─── Excerpted records ───

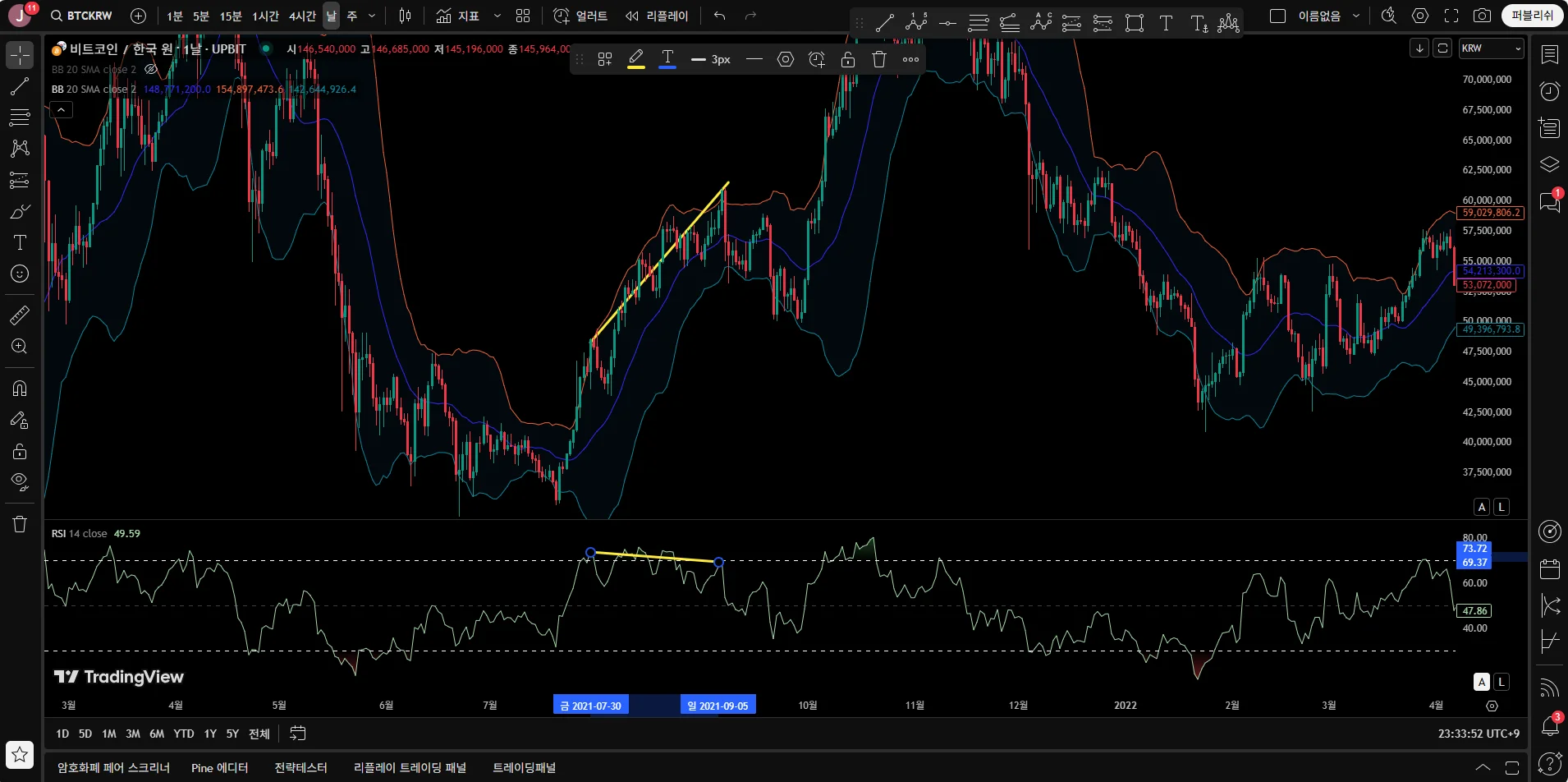Change the yellow line color swatch
The width and height of the screenshot is (1568, 782).
click(635, 59)
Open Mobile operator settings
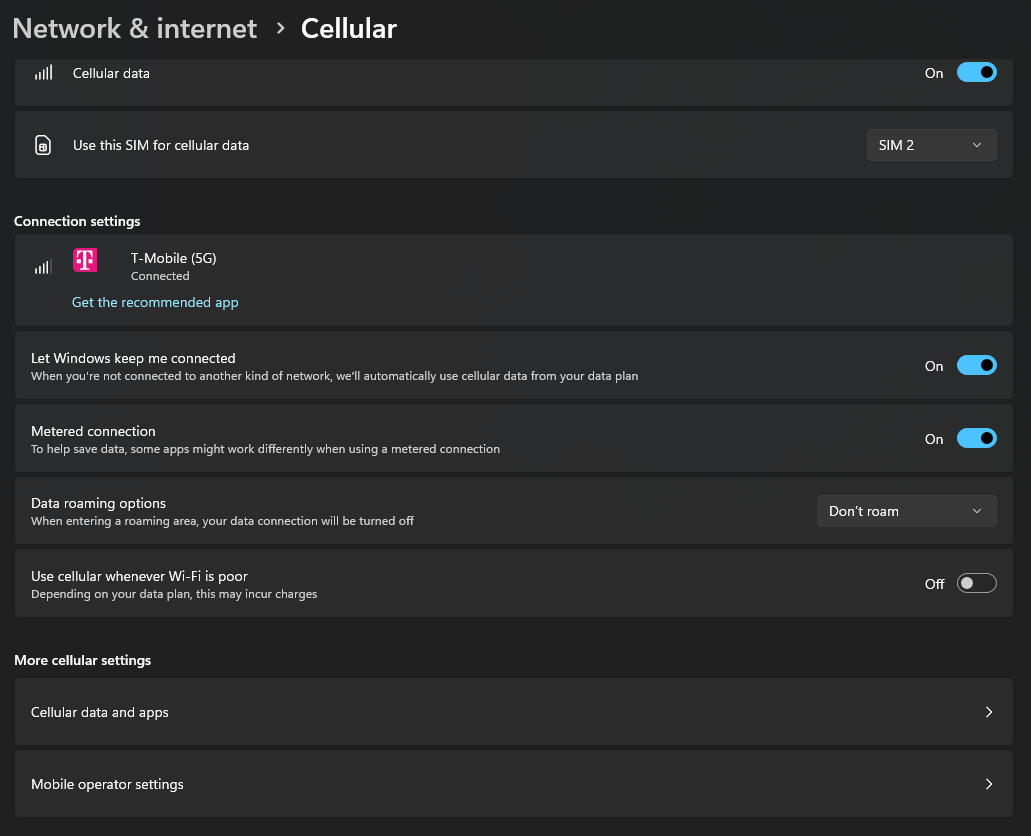 108,785
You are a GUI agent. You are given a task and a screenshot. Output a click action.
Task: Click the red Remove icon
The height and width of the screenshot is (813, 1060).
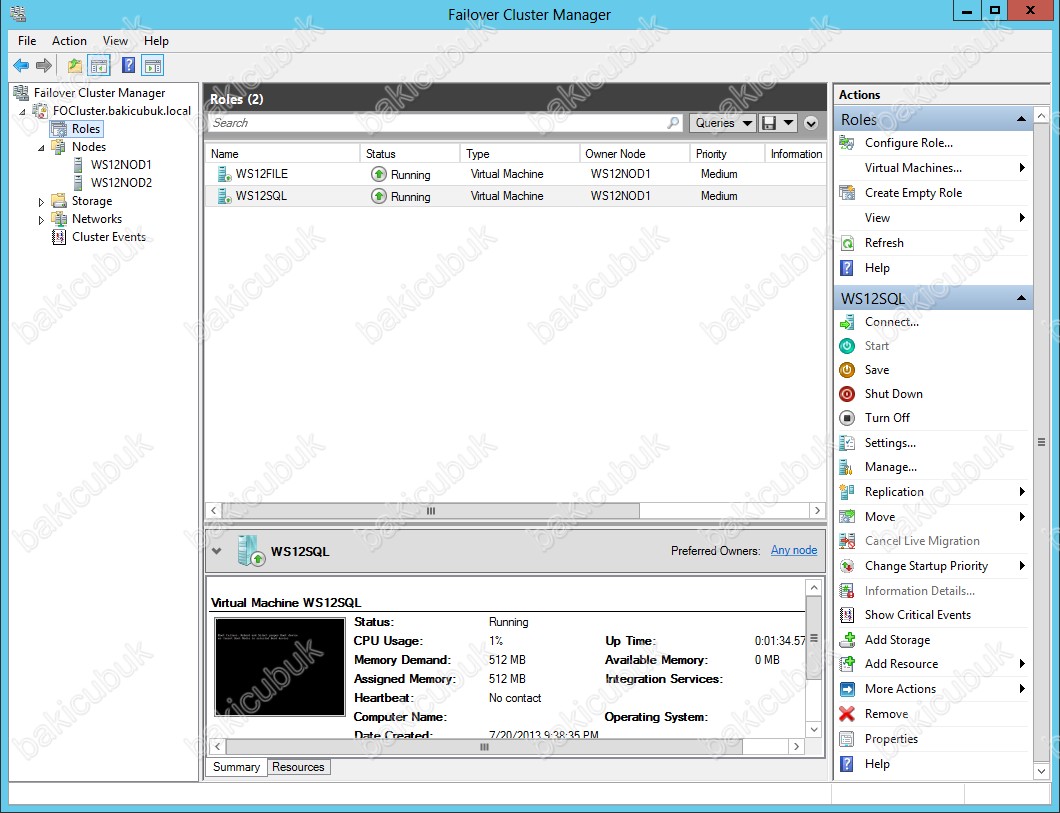(847, 714)
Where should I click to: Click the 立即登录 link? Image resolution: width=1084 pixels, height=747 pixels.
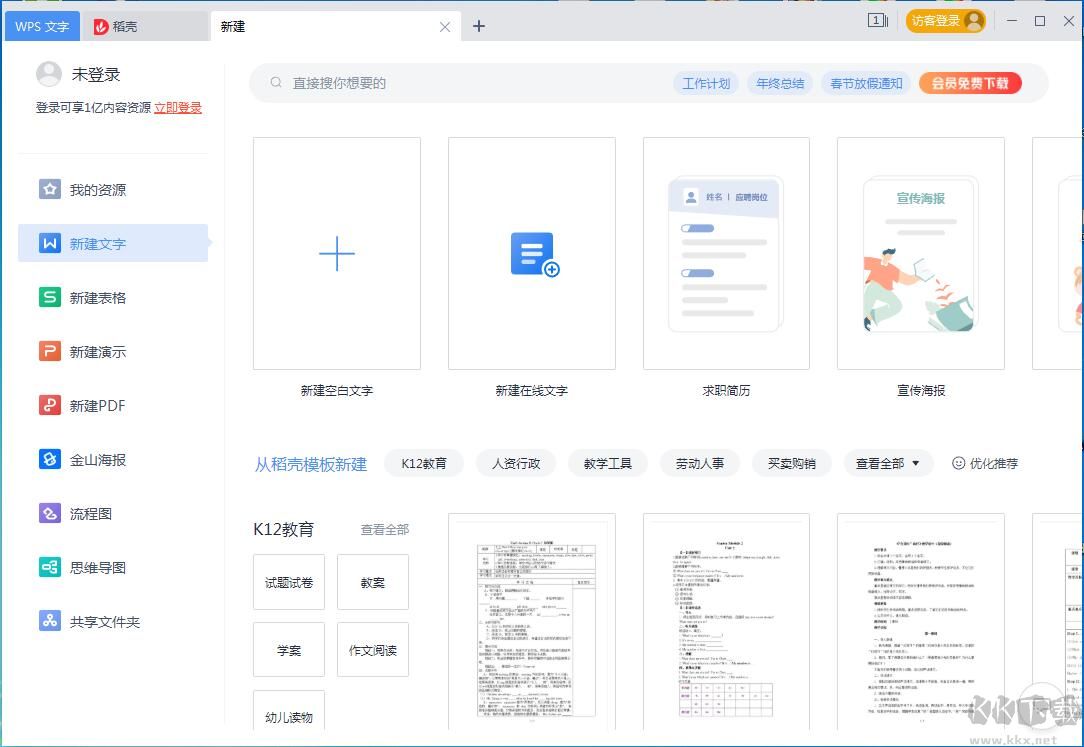(x=177, y=108)
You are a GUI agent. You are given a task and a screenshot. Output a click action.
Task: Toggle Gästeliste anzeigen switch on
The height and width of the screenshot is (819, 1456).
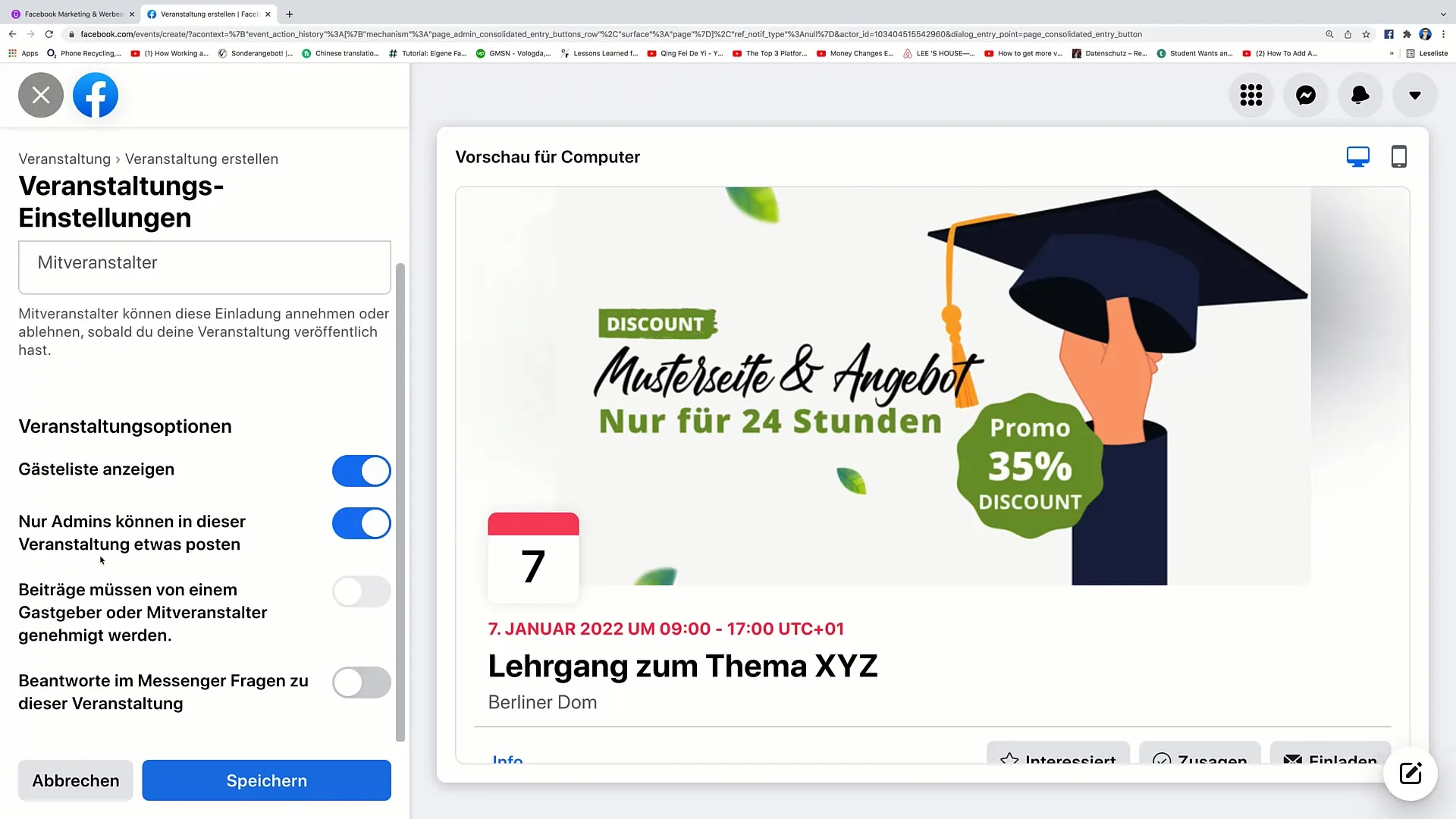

───

• Exercise
Set down, word for word, only the lines running from the line with "Task: Toggle Gästeliste anzeigen switch on" through the final line of the entries above, omitting all pictures.

• Worked solution
Task: Toggle Gästeliste anzeigen switch on
The height and width of the screenshot is (819, 1456).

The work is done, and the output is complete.